種々の形をした木片を積んでいろいろな物の形を作る遊び。
また、それに使う木片の玩具。

この遊びは奥が深い。
成程沢山の子供が熱狂するのか。

私はそんなことを考えながら、つぼみちゃんの遊びを見ていた。

「つぼみちゃん?」

濃い緑色の髪が揺れる。

黙ってこっちを向き、「?」という表情をした。顔色を伺っているようだ。

この年で顔色を伺う子供なんていない。よほどひどい環境で育ってきたのだろう。

「そろそろ終わりにしてー…新しいお友達のところに行かない?」

つぼみちゃんの顔が青ざめる。
私の脳裏に、あの気のよい二人組の顔が思い浮かんだ。

「大丈夫だよ…いい子だし、友達になれる」

つぼみちゃんはブンブンと首を左右に振った。本当に不安らしい。

私の連れていきたいという感情を察したのだろう。何だかとても申し訳なさそうな顔をして言った。

「ごめんなさい…」

小さな手をぎゅっと握りしめ、下を向いた。

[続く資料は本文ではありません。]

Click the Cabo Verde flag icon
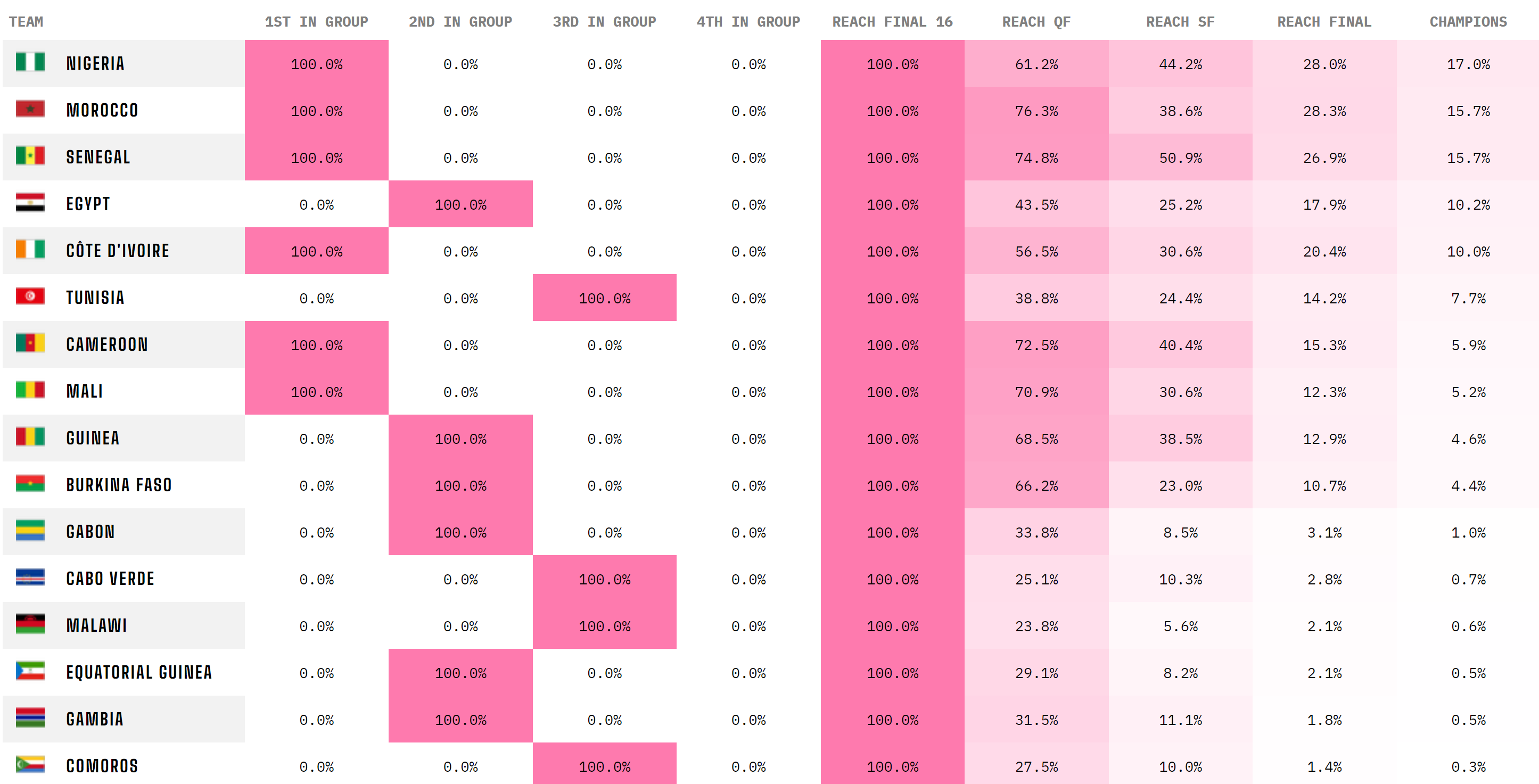This screenshot has height=784, width=1539. click(30, 577)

昔の環境なら、殴られていたのだろう。

こういうタイプの子は、たとえ自分が悪くなくてもすぐに謝ってしまう。いいことじゃあない。

「だーいじょーうぶ。二人共優しいから」

いまの言葉に反応した。表情が明るくなる。
「………」
「え?」
「…みる」

「…行って、みる…」

とんでもなく小声で、理解するのに時間がかかった。
だが、決心したことは伝わる。

「…もし駄目だったら、私に相談してね?」

心からそう言った。

つぼみちゃん、木戸つぼみ。

1月2日生まれ、5歳。
両親の他界。という建前でここに来た。

身を隠すための能力…ねえ……
能力を手に入れる背景には必ず、その能力を使わなければ生きていけないような環境がある。

実際は、父親は借金に追われ逃亡。母親はそんな夫に代わって仕事をし、蒸発してしまった。

つぼみちゃん…娘は両親のことを噂され、保育園にも行けなくなってしまう。

全く、どんな状況で生きてきたんだか。
この頃はそういう子が多い……

「着いたよ。頑張ってね」

つぼみちゃんは物凄く緊張していて、何だか申し訳なく思った。

夏だというのに、さっきあげたばかりの紫色のパーカー(私のお古だ)を着込んでいる。まあ、私よりは似合っているけれど。

ドアを開けた。

「あ、先生!今日もセトがねー…」
「カノ!言わないって約束したじゃん!」

可愛いなあ…もう。

小声で言う。
「落ち着いてね?」

つぼみちゃんはコクンと頷いた。